When KPIs take the floor, things like Excel tables, diagrams and reports are numbers-oriented managers’ best friends. If they ever encounter some resistance (against their KPI-focused management style) from employees, “If it can’t be measured, it can’t be managed” is the usual counter argument.

The thing is that KPIs tend to reach their limit when used to measure what can’t be converted in any given-volume or quantity.

Empathy, when deciding to shift deliveries from overnight to day-time for some stores. Because these are located in high-density (sleeping at night) residential neighborhoods. While other stores (e.g. the vast majority) are located in non-residential/commercial areas instead. Carefulness, in the bathing of elderly people in rest homes.
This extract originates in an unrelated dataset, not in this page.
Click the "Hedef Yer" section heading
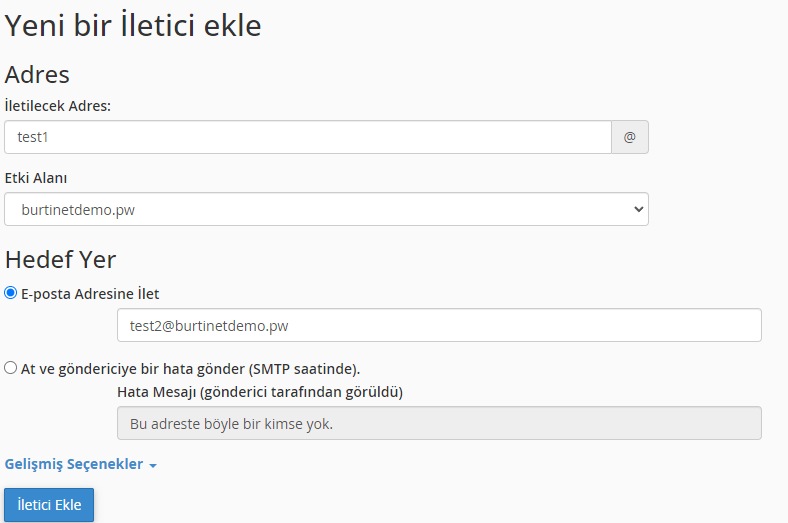The height and width of the screenshot is (523, 788). (x=61, y=259)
Trust in others, while being part of a Seals unit working on a life-rescue mission.


It’s also in this type of situations that EPRs (which are KPIs) show their own limits. As, by tradition, EPRs are volume-quantity-based. “How many deliveries have you made?” “How many hand-towels have you used to give those 10 baths?” “How long did you need to complete your task with the Seals team?” EPRs also only focus on a set of tasks. Not on “the context and environment in which a given-task is to be completed”.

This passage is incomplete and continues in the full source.